Go from zero to a working Identity OS integration in 5 minutes.

Step 1: Install the SDK

pip install identity-os-sdk

Step 2: Get Your API Key

Sign up for free — you'll receive an API key like idos_sk_abc123.

Or run locally with Docker (no key needed):

docker compose up -d

Step 3: Create an Agent Identity

from identity_os_sdk import IdentityOS, Mode

# Connect (use base_url for local Docker)
client = IdentityOS(api_key="idos_sk_xxx")

# Create an identity for your agent
instance = client.instances.create(
    name="Aria",
    description="Customer service bot"
)

print(f"Created: {instance.id}")
# → Created: inst_9f190826e20c49ea

Your agent now has a persistent behavioral identity.

Step 4: Send an Observation, Get a Contract

# Tell Identity OS what your agent just did
result = client.engine.process(
    instance_id=instance.id,
    mode_target=Mode.EXPLORATION,
    signal_strength=0.7
)

# This is the contract — your agent's behavioral rules for this turn
contract = result.contract

print(f"Allowed:   {contract.allowed_actions}")
print(f"Forbidden: {contract.forbidden_actions}")
print(f"Stress:    {contract.current_stress_level}")
print(f"Energy:    {contract.energy_level}")

Output:

Allowed:   ['explore', 'question', 'elaborate', 'suggest', 'execute', ...]
Forbidden: ['emotional_manipulation', 'identity_override']
Stress:    LOW
Energy:    0.90

That's it. Your agent now has a contract telling it what it can and can't do.

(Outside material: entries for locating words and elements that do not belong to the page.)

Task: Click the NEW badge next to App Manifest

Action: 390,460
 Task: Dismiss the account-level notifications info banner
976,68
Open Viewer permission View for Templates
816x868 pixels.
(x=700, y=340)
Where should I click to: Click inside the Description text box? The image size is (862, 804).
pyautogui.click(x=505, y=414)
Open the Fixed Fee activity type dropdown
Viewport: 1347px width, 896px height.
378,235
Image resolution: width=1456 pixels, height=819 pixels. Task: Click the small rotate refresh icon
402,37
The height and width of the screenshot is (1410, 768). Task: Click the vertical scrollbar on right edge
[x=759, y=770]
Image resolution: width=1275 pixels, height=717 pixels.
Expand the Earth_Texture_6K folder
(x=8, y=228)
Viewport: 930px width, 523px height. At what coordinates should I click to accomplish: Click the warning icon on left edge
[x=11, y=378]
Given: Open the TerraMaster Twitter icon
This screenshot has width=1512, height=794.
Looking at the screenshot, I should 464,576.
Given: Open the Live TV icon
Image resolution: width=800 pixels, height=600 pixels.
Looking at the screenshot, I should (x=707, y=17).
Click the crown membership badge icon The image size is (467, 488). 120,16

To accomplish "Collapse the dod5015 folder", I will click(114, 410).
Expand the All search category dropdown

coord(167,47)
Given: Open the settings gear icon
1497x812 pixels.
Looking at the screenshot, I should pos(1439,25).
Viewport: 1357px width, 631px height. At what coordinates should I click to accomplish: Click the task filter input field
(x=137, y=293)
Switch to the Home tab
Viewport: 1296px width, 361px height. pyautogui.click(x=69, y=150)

Step 5: Use the Contract in Your Agent

Here's the key pattern — check the contract before every action:

def agent_decide(user_input: str, contract) -> str:
    """Your agent uses the contract to guard its behavior."""

    # Determine what action the agent wants to take
    intended_action = classify_action(user_input)

    # Check against the contract
    if intended_action in contract.forbidden_actions:
        return "I can't do that — it's outside my behavioral boundaries."

    if intended_action in contract.allowed_actions:
        return execute_action(intended_action, user_input)

    # Default: safe fallback
    return "Let me help you in a different way."

Step 6: Watch Stress and Drift in Action

# Simulate pressure — send 5 stress signals
for i in range(5):
    result = client.engine.process(
        instance_id=instance.id,
        mode_target=Mode.STRESS_RESPONSE,
        signal_strength=0.9
    )
    c = result.contract
    print(f"Turn {i+1}: stress={c.current_stress_level}, energy={c.energy_level:.2f}")

Output:

Turn 1: stress=MED,  energy=1.00
Turn 2: stress=HIGH, energy=1.00
Turn 3: stress=HIGH, energy=0.87
Turn 4: stress=HIGH, energy=0.74
Turn 5: stress=HIGH, energy=0.61

Watch what happens:

  • Stress escalates — LOW → MED → HIGH
  • Energy depletes — the agent is running out of capacity
  • Allowed actions narrow — risky actions get removed
  • Recovery is automatic — send calm signals and it comes back down

Step 7: Check Drift

# Get drift events
drift = client.engine.get_drift(instance.id)
for event in drift.data:
    print(f"  {event.drift_level}: magnitude {event.magnitude}")

Output:

  D1_context: magnitude ...
  D0_noise: magnitude ...

Drift tells you when your agent's behavior is changing. D0 = noise (ignore). D1 = real context shift. D3 = critical — auto-rollback triggers.


What Just Happened

In 5 minutes, you:

  1. ✅ Created a persistent agent identity
  2. ✅ Got an ExecutionContract that enforces behavioral rules
  3. ✅ Saw stress escalation tighten constraints automatically
  4. ✅ Monitored drift detection in real-time

Your agent now has hard guardrails that work at the execution layer — not the prompt.